[[ EXERCISE INPUTS, beginning ]]
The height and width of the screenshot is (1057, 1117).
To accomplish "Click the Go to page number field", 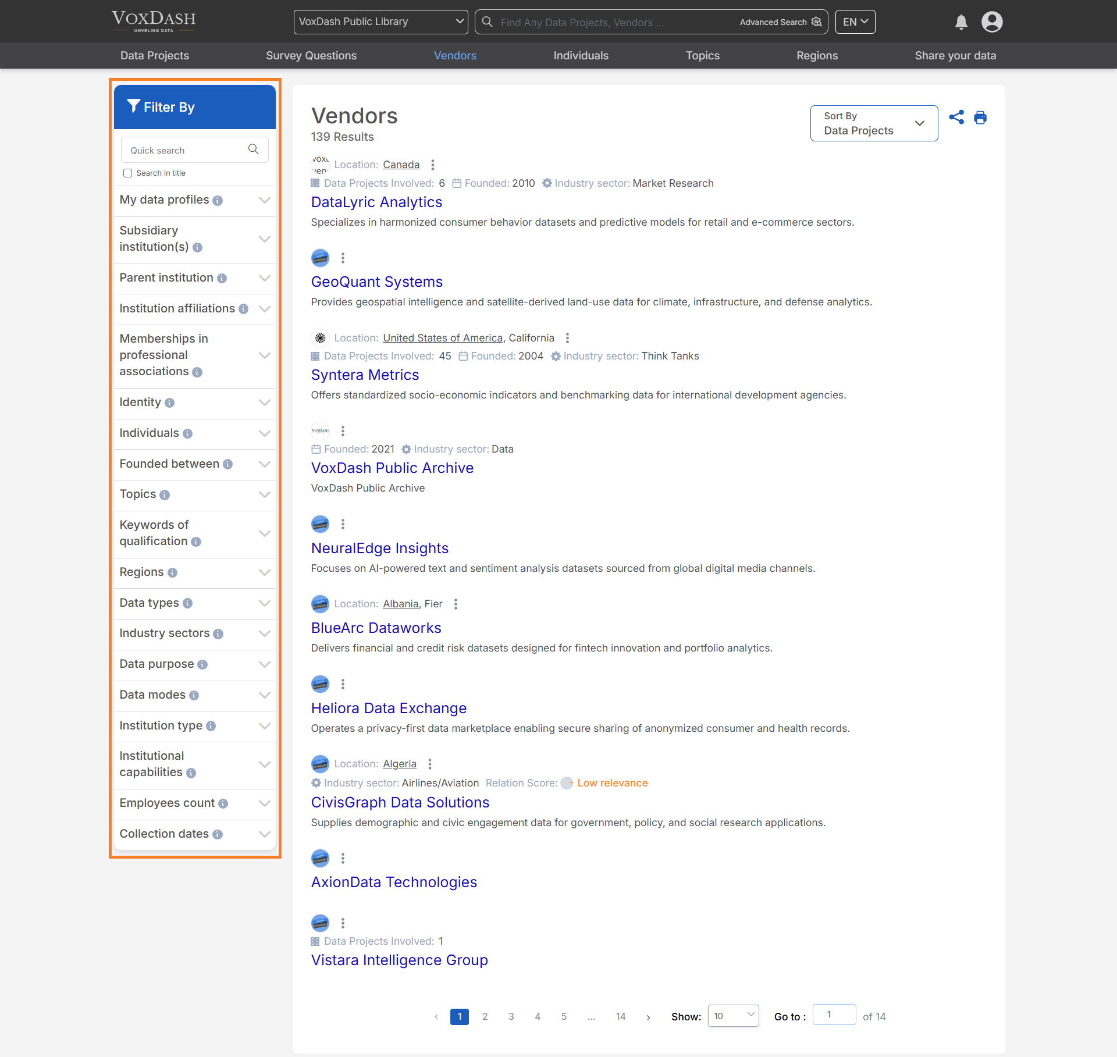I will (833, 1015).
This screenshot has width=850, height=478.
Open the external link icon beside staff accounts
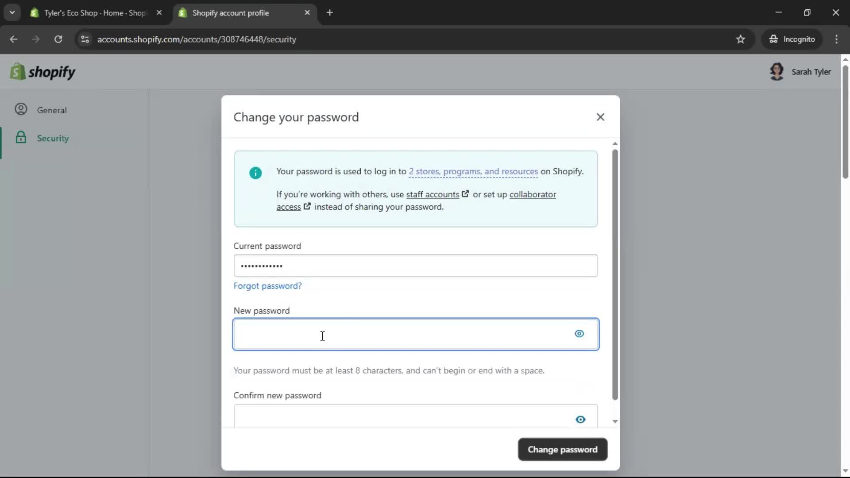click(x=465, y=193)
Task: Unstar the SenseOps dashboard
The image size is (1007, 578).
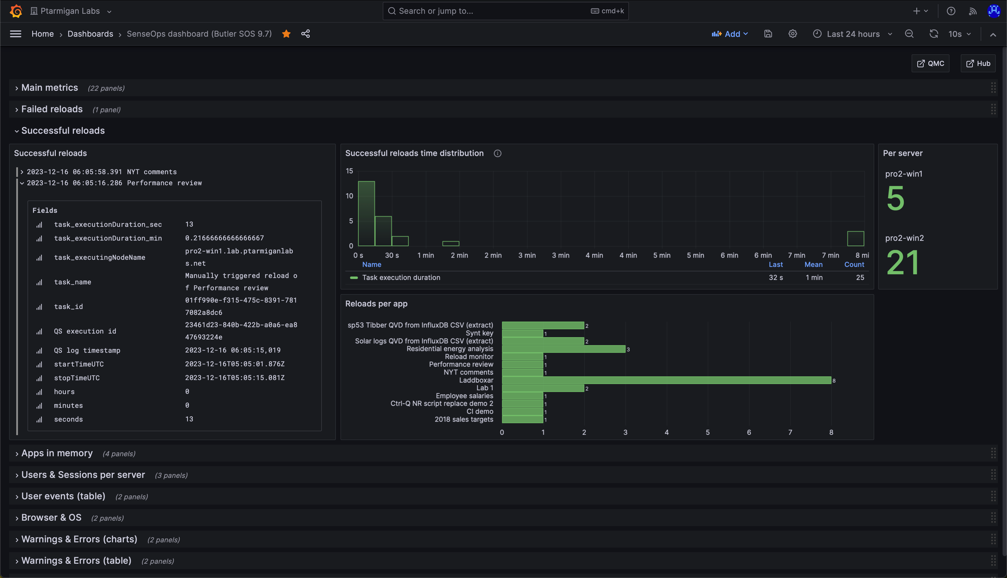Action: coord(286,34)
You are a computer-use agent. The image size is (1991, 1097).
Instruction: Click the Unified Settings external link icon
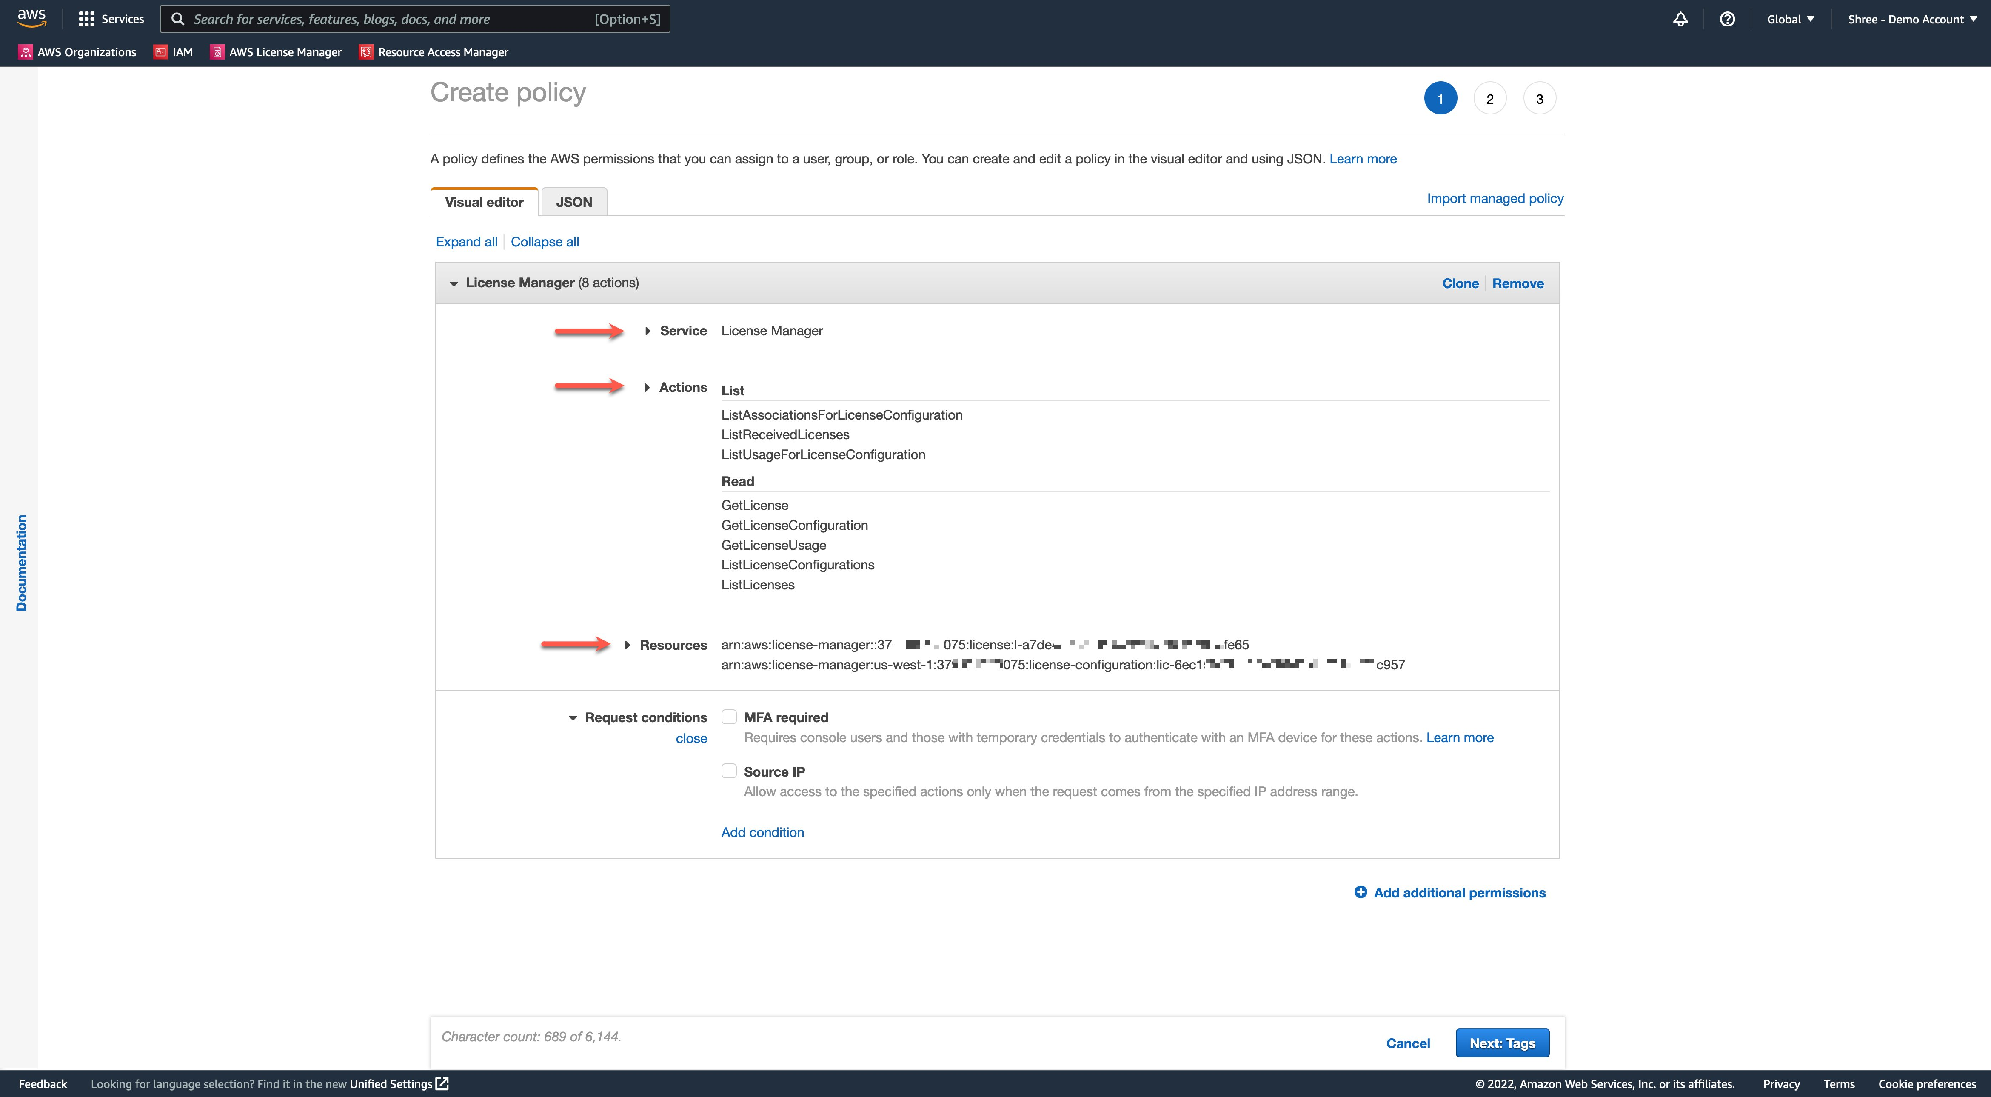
[[ EXERCISE INPUTS, end ]]
* EXERCISE DIRECTIONS: Using the listing above, locate the lines that hold "height" and copy each one.

* EXERCISE SOLUTION:
The height and width of the screenshot is (1057, 1117).
This screenshot has width=850, height=478.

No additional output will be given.